### WHAT THIS TASK INVOLVES
Only the lines from the one that contains "The image size is (1680, 945)." through the last line of the records should appear, each printed exactly as it is.

Stored items:
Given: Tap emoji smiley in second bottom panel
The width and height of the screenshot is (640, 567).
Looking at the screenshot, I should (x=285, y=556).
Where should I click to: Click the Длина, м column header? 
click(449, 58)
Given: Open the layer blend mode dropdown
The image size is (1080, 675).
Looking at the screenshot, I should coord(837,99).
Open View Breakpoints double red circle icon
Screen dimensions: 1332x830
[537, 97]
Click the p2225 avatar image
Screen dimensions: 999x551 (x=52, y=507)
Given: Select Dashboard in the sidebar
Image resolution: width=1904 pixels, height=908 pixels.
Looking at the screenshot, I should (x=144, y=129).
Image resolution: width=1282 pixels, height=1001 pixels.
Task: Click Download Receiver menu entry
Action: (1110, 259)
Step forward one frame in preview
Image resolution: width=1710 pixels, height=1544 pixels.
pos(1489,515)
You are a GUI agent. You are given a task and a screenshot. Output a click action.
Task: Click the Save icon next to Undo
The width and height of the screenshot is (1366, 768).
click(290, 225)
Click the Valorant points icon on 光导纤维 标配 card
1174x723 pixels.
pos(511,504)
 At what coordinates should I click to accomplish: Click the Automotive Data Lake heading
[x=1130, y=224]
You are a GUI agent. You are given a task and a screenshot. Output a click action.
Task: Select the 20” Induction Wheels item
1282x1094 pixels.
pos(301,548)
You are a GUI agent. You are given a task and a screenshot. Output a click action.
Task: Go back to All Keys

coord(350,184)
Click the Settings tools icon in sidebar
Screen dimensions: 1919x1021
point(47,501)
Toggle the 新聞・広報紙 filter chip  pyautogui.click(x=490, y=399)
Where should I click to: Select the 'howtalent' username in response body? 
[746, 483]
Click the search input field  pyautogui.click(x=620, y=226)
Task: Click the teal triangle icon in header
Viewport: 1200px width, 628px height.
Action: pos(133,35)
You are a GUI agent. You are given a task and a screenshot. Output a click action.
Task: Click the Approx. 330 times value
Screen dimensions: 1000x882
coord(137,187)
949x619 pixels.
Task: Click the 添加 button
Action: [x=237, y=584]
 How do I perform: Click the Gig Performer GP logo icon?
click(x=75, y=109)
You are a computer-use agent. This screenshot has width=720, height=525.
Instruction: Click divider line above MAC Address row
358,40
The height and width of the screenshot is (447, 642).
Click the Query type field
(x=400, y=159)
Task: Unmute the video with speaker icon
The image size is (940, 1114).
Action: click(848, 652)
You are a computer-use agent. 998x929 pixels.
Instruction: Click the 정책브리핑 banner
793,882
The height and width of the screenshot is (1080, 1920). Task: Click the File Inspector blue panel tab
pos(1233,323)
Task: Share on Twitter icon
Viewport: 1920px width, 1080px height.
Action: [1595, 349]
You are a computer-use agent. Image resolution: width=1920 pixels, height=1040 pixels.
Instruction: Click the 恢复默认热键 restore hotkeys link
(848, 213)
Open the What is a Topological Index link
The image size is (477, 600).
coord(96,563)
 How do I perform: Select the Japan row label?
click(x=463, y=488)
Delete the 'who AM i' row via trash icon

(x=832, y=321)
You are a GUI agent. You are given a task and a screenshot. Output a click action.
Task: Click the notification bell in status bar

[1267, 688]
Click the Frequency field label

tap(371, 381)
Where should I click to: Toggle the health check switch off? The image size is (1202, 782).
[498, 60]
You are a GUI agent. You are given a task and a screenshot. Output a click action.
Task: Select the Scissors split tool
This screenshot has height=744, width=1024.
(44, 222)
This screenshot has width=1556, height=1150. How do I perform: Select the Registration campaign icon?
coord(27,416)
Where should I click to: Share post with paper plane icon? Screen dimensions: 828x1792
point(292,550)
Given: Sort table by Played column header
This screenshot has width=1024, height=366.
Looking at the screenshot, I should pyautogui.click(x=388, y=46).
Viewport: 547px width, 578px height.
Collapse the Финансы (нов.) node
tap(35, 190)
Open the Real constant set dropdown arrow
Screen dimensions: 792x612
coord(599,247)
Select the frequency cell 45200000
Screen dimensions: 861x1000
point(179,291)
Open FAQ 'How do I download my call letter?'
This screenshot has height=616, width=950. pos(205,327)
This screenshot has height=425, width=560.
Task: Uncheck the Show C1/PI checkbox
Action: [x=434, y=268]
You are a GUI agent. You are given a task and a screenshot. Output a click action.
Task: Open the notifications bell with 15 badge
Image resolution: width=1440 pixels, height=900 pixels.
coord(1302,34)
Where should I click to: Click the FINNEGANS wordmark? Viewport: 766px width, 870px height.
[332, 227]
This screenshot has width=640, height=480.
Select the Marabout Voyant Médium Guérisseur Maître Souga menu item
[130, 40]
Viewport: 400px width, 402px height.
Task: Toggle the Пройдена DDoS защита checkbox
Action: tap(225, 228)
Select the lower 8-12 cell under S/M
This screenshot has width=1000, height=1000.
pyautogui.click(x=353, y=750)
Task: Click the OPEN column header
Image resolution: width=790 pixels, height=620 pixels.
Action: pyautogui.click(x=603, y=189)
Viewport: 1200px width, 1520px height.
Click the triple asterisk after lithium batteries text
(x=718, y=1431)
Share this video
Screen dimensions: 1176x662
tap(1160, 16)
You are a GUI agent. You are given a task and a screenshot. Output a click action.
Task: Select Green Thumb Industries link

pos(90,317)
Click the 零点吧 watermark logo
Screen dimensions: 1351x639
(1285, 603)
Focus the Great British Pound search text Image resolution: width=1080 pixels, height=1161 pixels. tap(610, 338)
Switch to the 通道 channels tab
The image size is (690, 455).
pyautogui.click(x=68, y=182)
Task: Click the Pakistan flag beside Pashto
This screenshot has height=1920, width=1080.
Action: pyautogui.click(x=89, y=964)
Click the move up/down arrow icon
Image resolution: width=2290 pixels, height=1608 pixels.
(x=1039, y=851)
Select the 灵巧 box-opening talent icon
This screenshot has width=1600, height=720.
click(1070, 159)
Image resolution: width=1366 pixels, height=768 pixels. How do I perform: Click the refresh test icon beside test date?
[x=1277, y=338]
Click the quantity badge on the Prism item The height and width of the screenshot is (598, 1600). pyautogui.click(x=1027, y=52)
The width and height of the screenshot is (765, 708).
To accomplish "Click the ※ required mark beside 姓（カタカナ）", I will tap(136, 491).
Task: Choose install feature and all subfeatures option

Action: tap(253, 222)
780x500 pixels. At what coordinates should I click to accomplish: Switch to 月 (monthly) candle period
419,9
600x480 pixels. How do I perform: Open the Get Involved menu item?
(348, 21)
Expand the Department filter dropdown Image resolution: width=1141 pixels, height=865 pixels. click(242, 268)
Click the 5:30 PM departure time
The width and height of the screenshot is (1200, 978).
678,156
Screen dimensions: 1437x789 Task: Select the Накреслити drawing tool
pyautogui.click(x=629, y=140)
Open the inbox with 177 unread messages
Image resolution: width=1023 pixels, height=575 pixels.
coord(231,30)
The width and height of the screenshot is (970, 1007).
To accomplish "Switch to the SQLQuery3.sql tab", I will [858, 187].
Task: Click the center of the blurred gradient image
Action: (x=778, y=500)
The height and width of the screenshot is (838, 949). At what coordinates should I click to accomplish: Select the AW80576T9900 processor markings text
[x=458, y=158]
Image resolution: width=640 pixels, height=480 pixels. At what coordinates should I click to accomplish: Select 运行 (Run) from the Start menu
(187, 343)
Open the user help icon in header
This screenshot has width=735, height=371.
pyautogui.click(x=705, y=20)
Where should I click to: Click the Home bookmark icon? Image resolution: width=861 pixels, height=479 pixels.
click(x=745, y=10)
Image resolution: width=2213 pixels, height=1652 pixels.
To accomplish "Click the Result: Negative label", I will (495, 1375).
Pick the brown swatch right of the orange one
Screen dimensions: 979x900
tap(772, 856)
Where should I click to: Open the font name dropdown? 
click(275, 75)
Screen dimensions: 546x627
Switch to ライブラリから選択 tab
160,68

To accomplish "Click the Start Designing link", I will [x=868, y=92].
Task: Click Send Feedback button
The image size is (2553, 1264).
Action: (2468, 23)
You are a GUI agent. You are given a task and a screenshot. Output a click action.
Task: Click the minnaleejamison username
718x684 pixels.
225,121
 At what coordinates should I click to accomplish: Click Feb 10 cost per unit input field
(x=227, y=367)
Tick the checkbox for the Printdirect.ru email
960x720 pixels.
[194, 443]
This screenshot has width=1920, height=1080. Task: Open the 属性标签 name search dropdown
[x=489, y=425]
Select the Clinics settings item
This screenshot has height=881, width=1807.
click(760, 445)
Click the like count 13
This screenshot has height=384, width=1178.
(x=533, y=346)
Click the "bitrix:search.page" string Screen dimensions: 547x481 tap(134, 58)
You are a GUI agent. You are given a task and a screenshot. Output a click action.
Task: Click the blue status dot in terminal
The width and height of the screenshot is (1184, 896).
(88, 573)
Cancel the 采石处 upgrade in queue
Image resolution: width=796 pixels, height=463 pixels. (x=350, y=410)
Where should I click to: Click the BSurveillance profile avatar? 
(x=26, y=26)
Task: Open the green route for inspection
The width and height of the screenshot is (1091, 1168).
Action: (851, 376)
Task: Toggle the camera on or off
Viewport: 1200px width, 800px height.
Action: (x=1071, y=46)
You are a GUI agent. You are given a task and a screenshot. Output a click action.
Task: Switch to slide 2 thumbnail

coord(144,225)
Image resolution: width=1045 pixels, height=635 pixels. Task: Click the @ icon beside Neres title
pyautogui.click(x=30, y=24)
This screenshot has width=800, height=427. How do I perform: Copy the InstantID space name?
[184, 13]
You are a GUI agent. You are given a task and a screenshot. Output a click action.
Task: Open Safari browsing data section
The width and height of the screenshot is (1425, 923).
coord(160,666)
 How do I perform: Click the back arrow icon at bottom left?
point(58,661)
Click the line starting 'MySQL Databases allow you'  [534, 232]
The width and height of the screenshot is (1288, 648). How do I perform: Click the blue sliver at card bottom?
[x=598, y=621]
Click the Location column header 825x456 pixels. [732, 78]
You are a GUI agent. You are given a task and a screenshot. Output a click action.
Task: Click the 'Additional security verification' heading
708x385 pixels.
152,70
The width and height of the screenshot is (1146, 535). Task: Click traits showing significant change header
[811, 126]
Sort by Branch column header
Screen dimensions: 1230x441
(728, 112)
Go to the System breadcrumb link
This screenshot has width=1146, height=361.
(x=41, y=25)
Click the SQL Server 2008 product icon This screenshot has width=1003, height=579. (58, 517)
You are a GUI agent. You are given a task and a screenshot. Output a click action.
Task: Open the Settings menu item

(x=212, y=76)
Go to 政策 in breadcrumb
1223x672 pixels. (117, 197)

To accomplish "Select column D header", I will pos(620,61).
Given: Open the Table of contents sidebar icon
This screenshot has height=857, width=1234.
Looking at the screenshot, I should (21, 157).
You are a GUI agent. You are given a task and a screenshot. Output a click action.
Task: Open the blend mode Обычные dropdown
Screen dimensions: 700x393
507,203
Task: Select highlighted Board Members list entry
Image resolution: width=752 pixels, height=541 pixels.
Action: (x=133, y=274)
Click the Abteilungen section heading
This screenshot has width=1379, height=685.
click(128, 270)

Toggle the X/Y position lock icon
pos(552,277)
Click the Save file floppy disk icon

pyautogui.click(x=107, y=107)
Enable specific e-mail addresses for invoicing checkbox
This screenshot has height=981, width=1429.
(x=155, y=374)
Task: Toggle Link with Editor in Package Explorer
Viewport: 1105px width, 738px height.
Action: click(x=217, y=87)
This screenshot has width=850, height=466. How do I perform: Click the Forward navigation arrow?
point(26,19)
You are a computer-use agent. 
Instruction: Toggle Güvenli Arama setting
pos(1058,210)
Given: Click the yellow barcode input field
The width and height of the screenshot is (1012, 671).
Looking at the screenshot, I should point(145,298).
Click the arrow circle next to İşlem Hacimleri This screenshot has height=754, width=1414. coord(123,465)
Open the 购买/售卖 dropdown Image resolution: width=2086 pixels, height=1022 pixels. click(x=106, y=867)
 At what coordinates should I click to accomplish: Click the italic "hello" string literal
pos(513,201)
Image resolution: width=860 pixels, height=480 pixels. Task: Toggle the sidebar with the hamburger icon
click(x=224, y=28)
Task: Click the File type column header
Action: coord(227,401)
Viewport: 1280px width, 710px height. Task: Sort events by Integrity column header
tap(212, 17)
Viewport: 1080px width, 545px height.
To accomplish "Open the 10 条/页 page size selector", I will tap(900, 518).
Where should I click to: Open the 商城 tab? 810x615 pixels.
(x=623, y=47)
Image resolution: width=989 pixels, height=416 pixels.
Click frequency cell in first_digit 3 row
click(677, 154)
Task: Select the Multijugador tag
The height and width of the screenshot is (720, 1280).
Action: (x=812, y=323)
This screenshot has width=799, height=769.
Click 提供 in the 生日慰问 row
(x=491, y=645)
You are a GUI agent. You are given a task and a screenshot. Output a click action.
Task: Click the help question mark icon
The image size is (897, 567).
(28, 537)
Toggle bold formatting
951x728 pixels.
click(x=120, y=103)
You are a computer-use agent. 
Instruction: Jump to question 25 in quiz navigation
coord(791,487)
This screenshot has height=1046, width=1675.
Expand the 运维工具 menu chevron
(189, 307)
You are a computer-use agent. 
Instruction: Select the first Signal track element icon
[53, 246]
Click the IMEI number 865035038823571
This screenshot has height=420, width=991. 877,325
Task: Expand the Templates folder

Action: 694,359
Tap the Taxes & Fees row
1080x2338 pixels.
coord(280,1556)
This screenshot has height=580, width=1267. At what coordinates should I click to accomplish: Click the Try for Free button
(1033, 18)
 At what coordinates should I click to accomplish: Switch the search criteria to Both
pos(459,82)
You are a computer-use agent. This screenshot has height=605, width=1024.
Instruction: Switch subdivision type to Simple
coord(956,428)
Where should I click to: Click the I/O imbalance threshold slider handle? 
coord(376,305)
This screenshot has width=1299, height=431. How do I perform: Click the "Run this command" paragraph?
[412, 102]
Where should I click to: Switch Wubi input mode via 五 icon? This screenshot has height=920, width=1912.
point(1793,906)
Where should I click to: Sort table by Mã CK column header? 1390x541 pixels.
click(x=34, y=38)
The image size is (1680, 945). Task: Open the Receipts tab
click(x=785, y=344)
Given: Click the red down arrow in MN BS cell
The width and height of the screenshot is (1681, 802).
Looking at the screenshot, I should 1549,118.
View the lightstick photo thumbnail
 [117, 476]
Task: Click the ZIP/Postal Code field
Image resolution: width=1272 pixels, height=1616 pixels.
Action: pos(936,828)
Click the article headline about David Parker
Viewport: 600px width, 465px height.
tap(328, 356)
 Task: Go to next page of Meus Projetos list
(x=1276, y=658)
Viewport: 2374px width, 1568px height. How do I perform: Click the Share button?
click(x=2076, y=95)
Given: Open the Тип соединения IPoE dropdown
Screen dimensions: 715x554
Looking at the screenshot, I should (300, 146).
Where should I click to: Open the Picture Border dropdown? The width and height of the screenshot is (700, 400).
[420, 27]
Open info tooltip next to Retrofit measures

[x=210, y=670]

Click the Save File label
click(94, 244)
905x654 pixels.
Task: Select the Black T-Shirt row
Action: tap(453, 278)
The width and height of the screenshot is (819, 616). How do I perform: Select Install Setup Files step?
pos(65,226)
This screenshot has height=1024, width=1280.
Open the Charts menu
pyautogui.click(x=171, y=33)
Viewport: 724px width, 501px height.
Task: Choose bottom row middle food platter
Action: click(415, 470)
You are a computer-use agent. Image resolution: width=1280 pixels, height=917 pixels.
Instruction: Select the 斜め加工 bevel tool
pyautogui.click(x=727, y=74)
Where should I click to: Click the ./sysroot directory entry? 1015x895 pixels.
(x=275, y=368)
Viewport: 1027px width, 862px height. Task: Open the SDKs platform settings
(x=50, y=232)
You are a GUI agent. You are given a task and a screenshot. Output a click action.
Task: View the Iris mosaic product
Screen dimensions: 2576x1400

### REPLY TO THE TASK
The image size is (1680, 945). Task: Open the Receipts tab
click(x=785, y=344)
Given: Click the red down arrow in MN BS cell
The width and height of the screenshot is (1681, 802).
Looking at the screenshot, I should 1549,118.
View the lightstick photo thumbnail
 [117, 476]
Task: Click the ZIP/Postal Code field
Image resolution: width=1272 pixels, height=1616 pixels.
Action: pos(936,828)
Click the article headline about David Parker
Viewport: 600px width, 465px height.
tap(328, 356)
 Task: Go to next page of Meus Projetos list
(x=1276, y=658)
Viewport: 2374px width, 1568px height. How do I perform: Click the Share button?
click(x=2076, y=95)
Given: Open the Тип соединения IPoE dropdown
Screen dimensions: 715x554
Looking at the screenshot, I should (300, 146).
Where should I click to: Open the Picture Border dropdown? The width and height of the screenshot is (700, 400).
[420, 27]
Open info tooltip next to Retrofit measures

[x=210, y=670]

Click the Save File label
click(94, 244)
905x654 pixels.
Task: Select the Black T-Shirt row
Action: tap(453, 278)
The width and height of the screenshot is (819, 616). How do I perform: Select Install Setup Files step?
pos(65,226)
This screenshot has height=1024, width=1280.
Open the Charts menu
pyautogui.click(x=171, y=33)
Viewport: 724px width, 501px height.
Task: Choose bottom row middle food platter
Action: click(415, 470)
You are a computer-use agent. Image resolution: width=1280 pixels, height=917 pixels.
Instruction: Select the 斜め加工 bevel tool
pyautogui.click(x=727, y=74)
Where should I click to: Click the ./sysroot directory entry? 1015x895 pixels.
(x=275, y=368)
Viewport: 1027px width, 862px height. Task: Open the SDKs platform settings
(x=50, y=232)
You are a GUI agent. You are given a task and a screenshot. Output a click action.
Task: View the Iris mosaic product
Screen dimensions: 2576x1400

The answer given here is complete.